**What you have to do**
In the records below, find the line containing "You are a computer-use" and the line containing "Instruction: Click the"; please repeat exactly the lines from one to the other, both included, and nothing more.
*** Entries shown ***
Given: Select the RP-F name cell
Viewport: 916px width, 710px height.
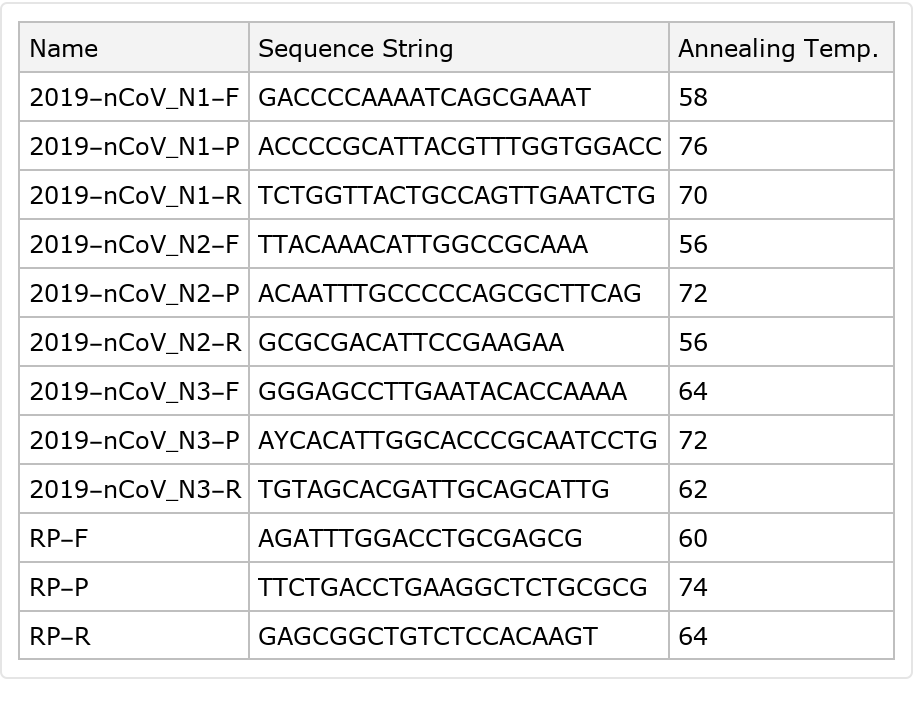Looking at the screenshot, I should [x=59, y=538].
***
*** Entries shown ***
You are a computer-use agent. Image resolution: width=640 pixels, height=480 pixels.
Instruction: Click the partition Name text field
***
**Answer box**
You are a computer-use agent. Image resolution: width=640 pixels, height=480 pixels.
Instruction: Click the partition Name text field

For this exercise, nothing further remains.